**COSA FARAI:**
**1.** Elenca gli oggetti nominati nel brano sulla scuola di Adro dentro la parentesi che termina con "ecc.".
**2.** Per favore, riporta dal brano sulla scuola di Adro tutto il testo da "Pare evidente la" fino a "in una parte.".

**BRANO DI LETTURA:**
· · · · ·

Una scuola nuova di zecca, verde come le verdi valli alpine, brillante,
“griffata” nei minimi dettagli: roba da esposizione, anzi, roba da
“Oscar”! Mica così, mica le scuole del sud, scrostate, luride,
sgangherate, qui ci si pensa alla cultura, ai nostri figli, e mica solo
ai nostri, a quelli di tutto il paese, perché tutti hanno diritto, ci
mancherebbe! Il simbolo della Lega? E allora? Noi li abbiamo cacciati i
soldi, e facciamo come ci pare. La legge? Ma lascia stare, è tutto
legale, a noi non dà fastidio, e se a qualcuno lo dà tanto peggio per
lui, si adegui, oppure porti i suoi figli da un’altra parte. La
costituzione? E ancora... ma siamo liberi o no? Se vogliamo addobbare
la scuola con un bel sole sarà pure affar nostro, non impedisce a
questo e a quello di pensarla come vuole. E poi chi se ne frega, è
bella, no? è bella, è nuova, confortevole, funzionante, il resto tutte
sciocchezze. La scuola pubblica? Ma allora lo fate apposta, insistete,
insistete, sempre a buttare fango, sempre i soliti. Se è pubblica sarà
pure nostra o no? E allora? Da noi siamo padroni e l’abbiamo arredata a
nostro gusto, diciamo così, a nostra immagine e somiglianza.
All’incirca potrebbero essere e purtroppo sono questi i discorsi di
molti cittadini della ridente Adro, in quel di Brescia. La stessa
cittadina, è stato ricordato, che non trovava i fondi per garantire la
refezione ai bambini più disagiati. A giudicare dalla simbologia (sole
“padano” e crocifisso) sembra una riedizione ostentata e oltranzista
del vecchio Dio e Popolo, o Dio e Patria, dove quel Dio ricorda da
vicino la religiosità bigotta, e quel Popolo o quella Patria ricordano
da vicino il municipalismo consortile, tanto per usare un linguaggio
ottocentesco senza scomodare quello del ventennio (ricordato
soprattutto dal modo di applicarli quei simboli) inamovibile e
totalitario (banchi, finestre, zerbini, posaceneri, cestini, ecc.).
Pare evidente la mancanza, oltre che di gusto, di una cognizione anche
basilare del concetto di democrazia. Altrettanto evidente la totale
assenza non dico del concetto di Stato, volutamente negato ed
espropriato, ma di quali siano la funzione della cultura e il confine
tra pubblico e privato. Aggiungerei che pare evidente anche l’ignoranza
dei loro pretesi princìpi liberali, poiché di fatto compiono in casa
propria ciò che altrove condannano, e della loro stessa identità
comunitaria, dato che la riconoscono in un partito, cioè in una parte.

· · · · ·

**MATERIALE FORNITO:**
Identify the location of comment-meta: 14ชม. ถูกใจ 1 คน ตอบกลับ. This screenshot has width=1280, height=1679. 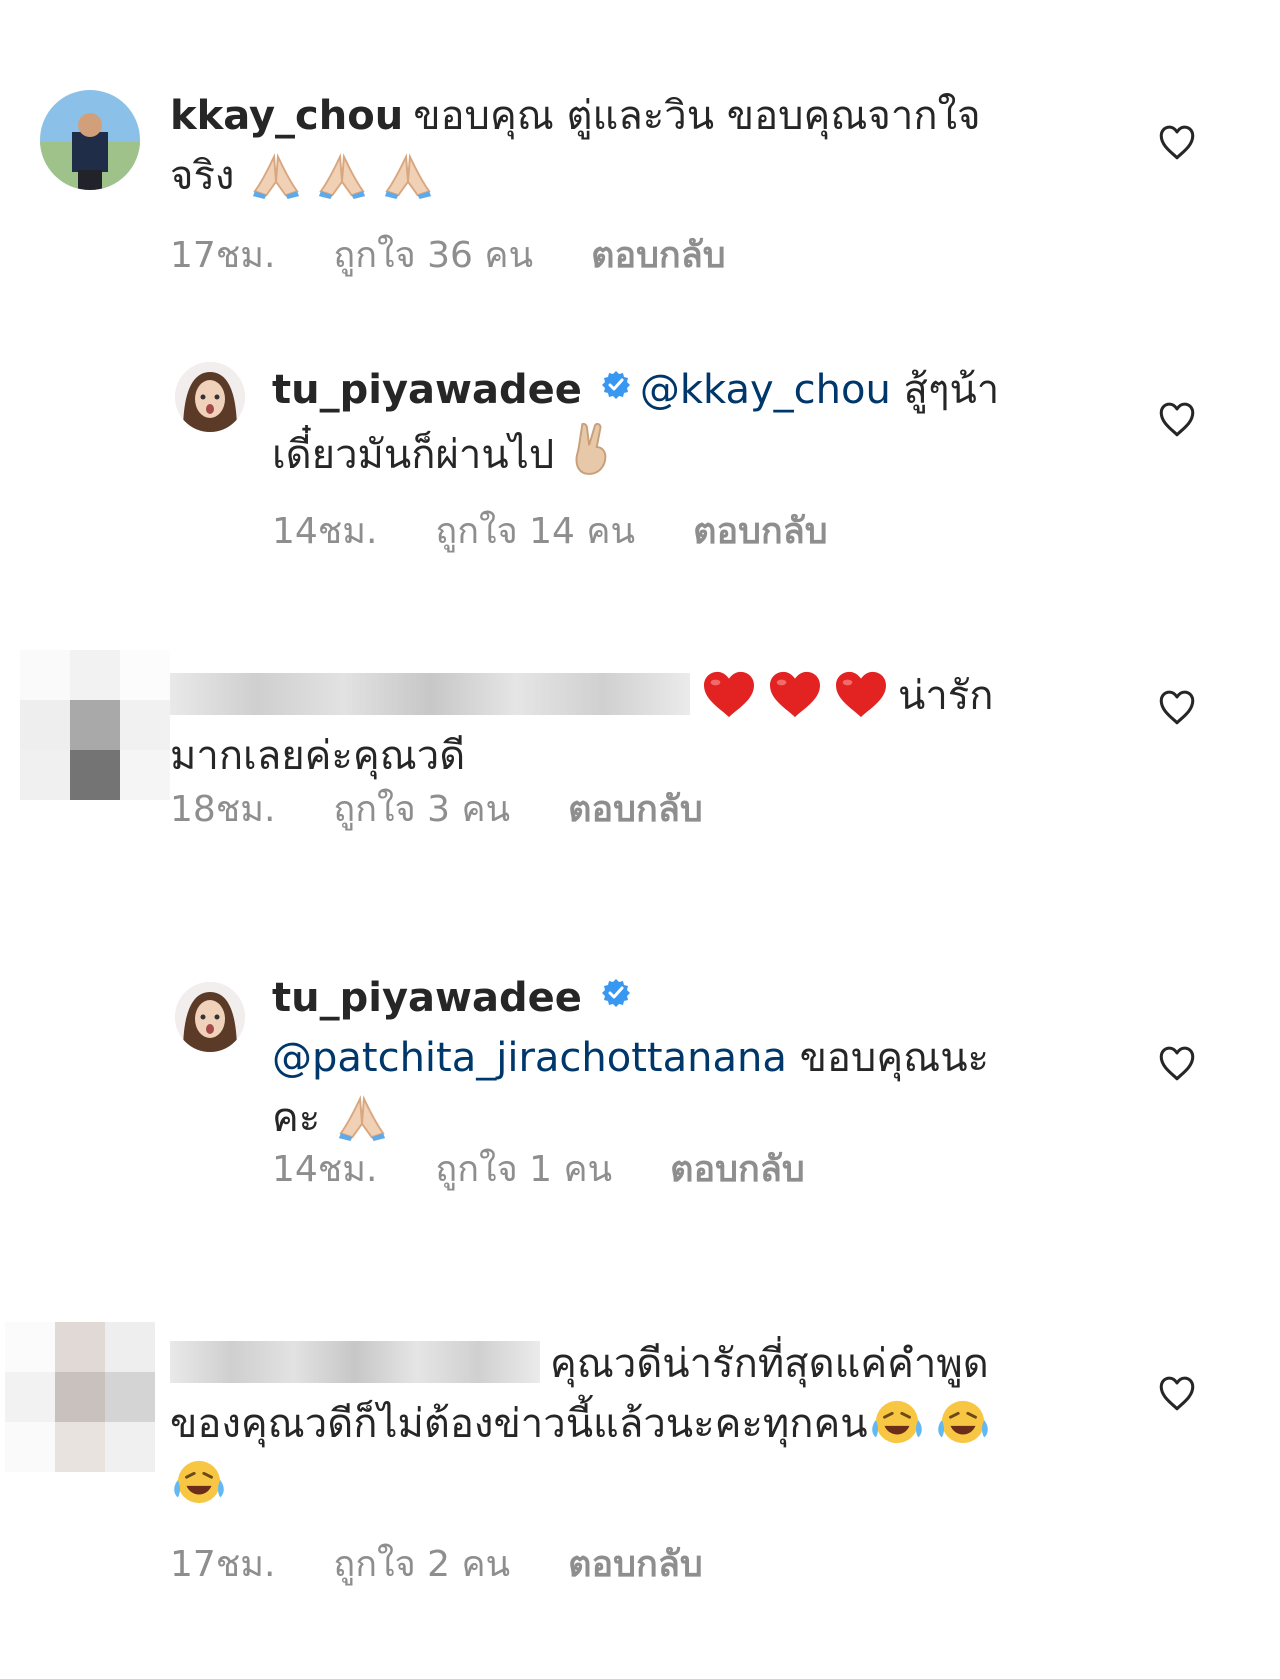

· · · · ·

**RISPOSTE:**
**1.** banchi, finestre, zerbini, posaceneri, cestini

**2.**
Pare evidente la mancanza, oltre che di gusto, di una cognizione anche
basilare del concetto di democrazia. Altrettanto evidente la totale
assenza non dico del concetto di Stato, volutamente negato ed
espropriato, ma di quali siano la funzione della cultura e il confine
tra pubblico e privato. Aggiungerei che pare evidente anche l’ignoranza
dei loro pretesi princìpi liberali, poiché di fatto compiono in casa
propria ciò che altrove condannano, e della loro stessa identità
comunitaria, dato che la riconoscono in un partito, cioè in una parte.